Responding to a question from Newsday about whether Vertua offers the same value for money as traditional concrete products, Rojo said the new brand performed better than what was considered normal for existing alternatives, but was being sold at a lower price to promote better sales.

Vertua Classic for general use is the first to join the Vertua range, which offers a 15 to 25% reduction in CO2 emissions compared to conventional cements, while preserving its technical properties and maintaining the same Cemex quality standards.

After the launch, Trade and Industry Minister Paula Gopee-Scoon applauded the local cement manufacturer’s decision.

In a statement released Friday, Gopee-Scoon said: “Cement accounts for about 7% of global carbon emissions; as such, the ministry applauds this strategic initiative from TCL which underlines the company’s commitment to do its part in the fight against climate change. “

She said this achievement dovetails well with TT’s climate change mitigation agenda, in line with key principles of the Paris Agreement.

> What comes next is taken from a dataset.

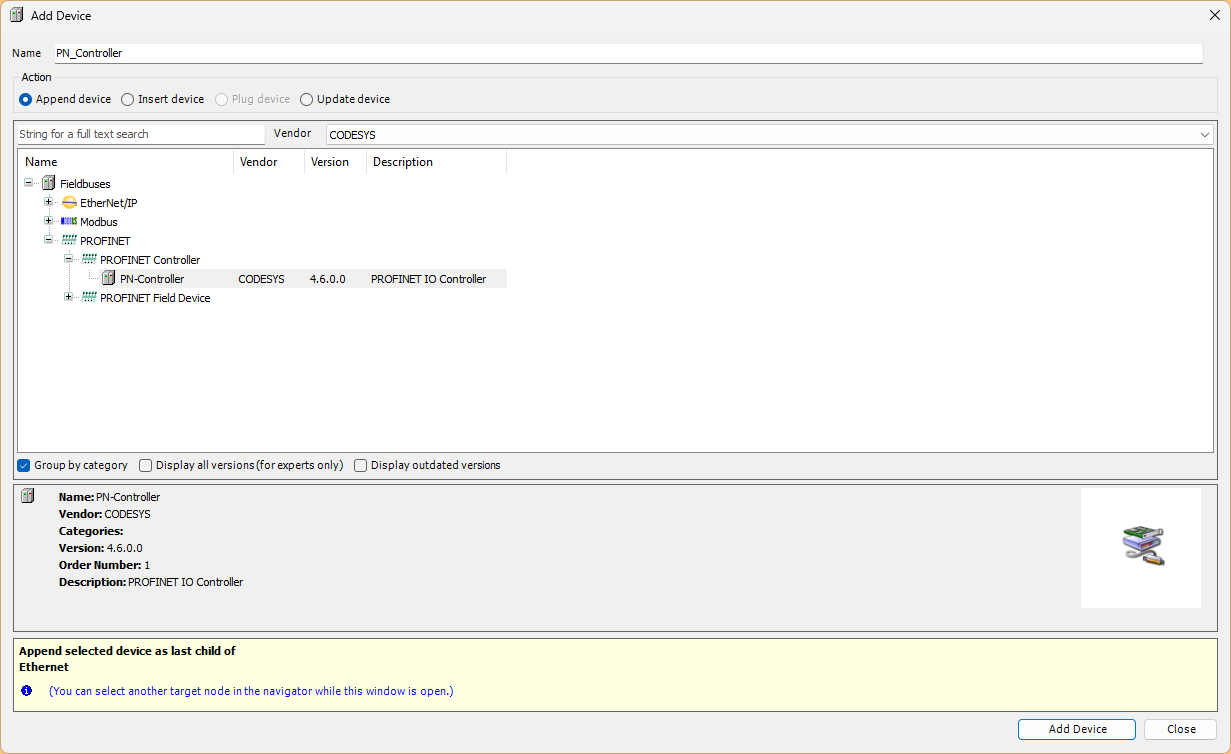The width and height of the screenshot is (1231, 754).
Task: Click the Add Device button
Action: 1077,729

“The government ratified the Paris Agreement on climate change in February 2018 with a national objective of facilitating the reduction of greenhouse gas (GHG) emissions in the electricity, transport and electricity sectors. industry by 15% by 2030, equivalent to a reduction of 103%. million tonnes of carbon dioxide equivalent (mtCO2e). “

The minister then encouraged manufacturers to use the incentives and subsidies made available by the government for research and development.

ExporTT provides a research and development facility that offers up to $ 1 million to stimulate and support investments in new and advanced technologies and innovation for companies in the manufacturing and non-energy service sectors.

This year’s budget also announced the investment allocation for research and development, which covers up to 40% of spending on R&D. The measure will come into force in January 2022.